◆ **Given problem 1**:
Answer these questions using the pyllk project description:
(a) Which algorithm does the current implementation use?
(b) What command installs the package?
(c) In the calculator example, what is the name of the single attribute chosen to describe the regular expression?
◆ **Given problem 2**:
List every section heading in the pyllk project description, starting with "Project description" and ending with the last heading shown.
◆ **Given problem 3**:
Pick up the pyllk project description after its final sentence and keep writing it.

◆ **Quoted passage**:
Skip to main content

A python LL(k) parser with a twist where tokens can be any arbitrary objects.

Project description

build coverage PyPI version

Pyllk

A python LL(k) parser with a twist where tokens can be any arbitrary objects. The current implementation uses the backtracking algorithm. I'll eventually implement predictive parsing but the API is designed to remain backward compatible.

Important: It is not a tokenizer. It comes with a very basic string tokenizer that assumes a single character is a token. The whole point is to be able to use a third party tokenizer so that you can match them to terminal tokens. Use TokenStream to push the tokenized list into the parser.

Installation

pip install pyllk

Example. A simple calculator

This is an example of the typical calculator. In this case, we use characters as tokens. The idea is to parse things like ((10+2)*15)/(7-2) and be able to pull the result.

Here are the steps involved in the example:

  1. Create the function that converts terminal token definitions into instances of instances of pyllk.TerminalToken
  2. Create the fnuction that converts action definitions into functions to execute
  3. Create the EBNF grammar for the calculator
  4. Execute

Convert terminal token definitions

In this simple text-based example, terminal tokens are simply a single character. The matches function simply needs to execute the regular expression to determine if a give character matches this terminal. The token definition is set as JSON in the EBNF grammar. The attributes are completely arbitrary and you just need to use them here. In this example, we chose to use a single attribute called regex that describes the regular expression.

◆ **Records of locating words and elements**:
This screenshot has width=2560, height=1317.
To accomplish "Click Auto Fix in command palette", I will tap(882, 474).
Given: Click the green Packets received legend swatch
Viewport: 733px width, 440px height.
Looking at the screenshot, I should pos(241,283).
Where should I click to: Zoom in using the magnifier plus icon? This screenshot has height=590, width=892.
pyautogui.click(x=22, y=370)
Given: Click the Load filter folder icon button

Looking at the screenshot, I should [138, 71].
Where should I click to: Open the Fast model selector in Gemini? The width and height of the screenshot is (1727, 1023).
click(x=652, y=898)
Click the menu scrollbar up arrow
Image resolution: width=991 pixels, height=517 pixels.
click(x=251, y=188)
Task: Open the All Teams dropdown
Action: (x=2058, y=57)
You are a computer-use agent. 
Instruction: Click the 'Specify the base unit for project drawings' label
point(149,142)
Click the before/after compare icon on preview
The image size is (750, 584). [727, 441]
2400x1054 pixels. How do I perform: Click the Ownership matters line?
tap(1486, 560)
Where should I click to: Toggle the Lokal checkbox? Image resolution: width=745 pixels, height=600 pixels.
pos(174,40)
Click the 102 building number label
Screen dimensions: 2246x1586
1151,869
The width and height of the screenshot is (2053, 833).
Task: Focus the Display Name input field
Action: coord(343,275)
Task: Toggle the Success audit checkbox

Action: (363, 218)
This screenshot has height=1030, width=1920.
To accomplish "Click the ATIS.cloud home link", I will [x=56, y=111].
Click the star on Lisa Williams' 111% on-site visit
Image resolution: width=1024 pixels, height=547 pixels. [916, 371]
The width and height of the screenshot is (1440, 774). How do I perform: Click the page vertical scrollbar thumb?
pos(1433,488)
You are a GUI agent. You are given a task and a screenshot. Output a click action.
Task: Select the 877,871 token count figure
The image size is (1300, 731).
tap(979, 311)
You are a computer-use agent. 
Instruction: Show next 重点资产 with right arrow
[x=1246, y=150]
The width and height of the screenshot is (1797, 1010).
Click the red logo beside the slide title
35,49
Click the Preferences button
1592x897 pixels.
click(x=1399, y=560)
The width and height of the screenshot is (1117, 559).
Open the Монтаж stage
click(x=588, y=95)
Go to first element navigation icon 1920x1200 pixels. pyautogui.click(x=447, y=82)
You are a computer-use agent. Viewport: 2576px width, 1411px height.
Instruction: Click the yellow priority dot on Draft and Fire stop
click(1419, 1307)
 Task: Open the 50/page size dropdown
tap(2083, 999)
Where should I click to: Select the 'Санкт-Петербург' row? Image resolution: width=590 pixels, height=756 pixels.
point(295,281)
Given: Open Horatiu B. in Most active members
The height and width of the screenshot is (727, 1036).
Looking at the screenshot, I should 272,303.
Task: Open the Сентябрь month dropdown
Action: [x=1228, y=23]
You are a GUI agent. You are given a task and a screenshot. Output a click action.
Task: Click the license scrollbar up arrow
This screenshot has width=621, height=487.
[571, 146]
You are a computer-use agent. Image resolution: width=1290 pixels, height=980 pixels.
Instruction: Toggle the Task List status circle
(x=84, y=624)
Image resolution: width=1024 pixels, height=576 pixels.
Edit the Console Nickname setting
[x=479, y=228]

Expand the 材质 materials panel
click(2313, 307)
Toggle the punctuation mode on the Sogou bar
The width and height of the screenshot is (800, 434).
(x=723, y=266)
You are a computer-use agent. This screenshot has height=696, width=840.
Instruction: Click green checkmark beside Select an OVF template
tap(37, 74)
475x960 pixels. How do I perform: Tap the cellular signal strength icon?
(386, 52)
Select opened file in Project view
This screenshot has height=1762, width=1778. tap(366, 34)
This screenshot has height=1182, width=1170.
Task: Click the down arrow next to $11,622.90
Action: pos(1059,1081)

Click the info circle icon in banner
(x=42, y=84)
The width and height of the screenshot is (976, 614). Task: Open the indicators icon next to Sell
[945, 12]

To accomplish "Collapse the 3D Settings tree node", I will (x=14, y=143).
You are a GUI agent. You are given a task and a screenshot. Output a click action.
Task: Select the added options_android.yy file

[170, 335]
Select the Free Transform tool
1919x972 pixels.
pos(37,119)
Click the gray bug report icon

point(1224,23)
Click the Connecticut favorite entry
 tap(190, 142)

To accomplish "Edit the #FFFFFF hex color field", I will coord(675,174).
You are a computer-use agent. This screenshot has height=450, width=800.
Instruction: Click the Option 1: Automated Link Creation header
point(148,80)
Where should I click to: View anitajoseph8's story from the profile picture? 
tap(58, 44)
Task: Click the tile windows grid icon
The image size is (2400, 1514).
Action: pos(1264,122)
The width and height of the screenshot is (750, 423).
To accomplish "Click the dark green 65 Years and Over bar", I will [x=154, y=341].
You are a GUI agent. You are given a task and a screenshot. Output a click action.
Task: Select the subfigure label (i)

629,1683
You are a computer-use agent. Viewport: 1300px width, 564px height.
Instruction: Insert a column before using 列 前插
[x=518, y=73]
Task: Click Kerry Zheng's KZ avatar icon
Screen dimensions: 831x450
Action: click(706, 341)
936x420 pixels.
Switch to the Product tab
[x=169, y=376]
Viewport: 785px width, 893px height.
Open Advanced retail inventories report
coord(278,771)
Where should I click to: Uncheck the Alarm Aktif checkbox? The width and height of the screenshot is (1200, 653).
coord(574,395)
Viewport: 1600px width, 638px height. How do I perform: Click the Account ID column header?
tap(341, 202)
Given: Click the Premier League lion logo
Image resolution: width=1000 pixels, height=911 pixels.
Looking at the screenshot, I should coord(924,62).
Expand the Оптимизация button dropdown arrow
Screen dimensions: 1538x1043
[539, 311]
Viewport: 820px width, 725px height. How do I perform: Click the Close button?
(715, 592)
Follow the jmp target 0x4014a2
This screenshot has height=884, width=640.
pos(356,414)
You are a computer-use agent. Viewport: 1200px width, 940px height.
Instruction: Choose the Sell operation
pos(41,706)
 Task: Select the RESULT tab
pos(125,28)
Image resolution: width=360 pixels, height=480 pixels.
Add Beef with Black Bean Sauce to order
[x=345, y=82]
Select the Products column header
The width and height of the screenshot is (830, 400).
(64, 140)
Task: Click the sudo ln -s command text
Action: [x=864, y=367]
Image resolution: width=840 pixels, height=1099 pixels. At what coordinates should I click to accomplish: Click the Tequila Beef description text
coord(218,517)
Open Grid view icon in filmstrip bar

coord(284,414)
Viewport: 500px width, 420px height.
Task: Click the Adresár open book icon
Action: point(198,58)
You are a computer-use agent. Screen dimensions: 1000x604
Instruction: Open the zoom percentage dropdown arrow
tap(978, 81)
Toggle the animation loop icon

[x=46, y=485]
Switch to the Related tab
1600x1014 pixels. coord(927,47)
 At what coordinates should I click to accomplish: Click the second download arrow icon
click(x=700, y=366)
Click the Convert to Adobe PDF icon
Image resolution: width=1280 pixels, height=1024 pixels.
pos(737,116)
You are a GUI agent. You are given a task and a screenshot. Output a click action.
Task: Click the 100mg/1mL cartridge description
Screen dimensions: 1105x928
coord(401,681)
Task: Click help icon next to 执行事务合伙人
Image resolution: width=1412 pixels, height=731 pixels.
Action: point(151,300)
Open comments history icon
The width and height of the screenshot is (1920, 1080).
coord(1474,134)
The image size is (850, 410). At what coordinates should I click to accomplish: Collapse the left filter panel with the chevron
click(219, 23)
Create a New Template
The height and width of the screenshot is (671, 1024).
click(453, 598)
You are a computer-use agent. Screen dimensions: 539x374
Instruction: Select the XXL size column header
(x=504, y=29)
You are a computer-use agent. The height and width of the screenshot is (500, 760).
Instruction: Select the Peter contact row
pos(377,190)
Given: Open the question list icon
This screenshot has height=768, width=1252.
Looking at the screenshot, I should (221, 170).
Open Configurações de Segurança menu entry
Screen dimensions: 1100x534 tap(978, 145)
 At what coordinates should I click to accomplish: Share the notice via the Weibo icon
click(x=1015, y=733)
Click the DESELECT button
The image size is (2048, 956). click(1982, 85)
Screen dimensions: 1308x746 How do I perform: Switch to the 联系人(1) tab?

◆ **Exercise result 1**:
(a) The backtracking algorithm.
(b) pip install pyllk
(c) regex

◆ **Exercise result 2**:
Project description
Pyllk
Installation
Example. A simple calculator
Convert terminal token definitions

◆ **Exercise result 3**:
import os
import re

import pyllk
from pyllk.parser import Context, Parser
from pyllk.token import TerminalToken


class CharacterTerminalToken(TerminalToken):
    def __init__(self, config):
        self.regex = f"^{config['regex']}$"
        super(CharacterTerminalToken, self).__init__(self.regex)

    def matches(self, obj):
        return True if re.search(self.regex, f"{obj}") else False


def character_tokenizer(definition: dict) -> CharacterTerminalToken:
    return CharacterTerminalToken(definition)

Convert action definition (i.e. dict) into appropriate functions

In this case, we use 5 functions. One that pushes numbers into the stack and four for the various operators we want to support. The action definition will be specified as JSON in the EBNF grammar. It's completely arbitrary, in this case, we chose to use the fn attribute to indicate which function we're trying to execute. It then returns the corresponding function as an action to execute when the production rule matches. In order to do this, it uses the context object (an instance of Context, aka a dict) to carry the state of the FSM.

def make_action(definition: dict) -> None:
    def push_number(ec):
        s = ""
        for token in ec.tokens:
            s = s + token.representation
        ec.context['stack'].append(float(s))

    def add(e):
        b = e.context['stack'].pop()
        a = e.context['stack'].pop()
        e.parser.log("Ex: {} + {}".format(a, b))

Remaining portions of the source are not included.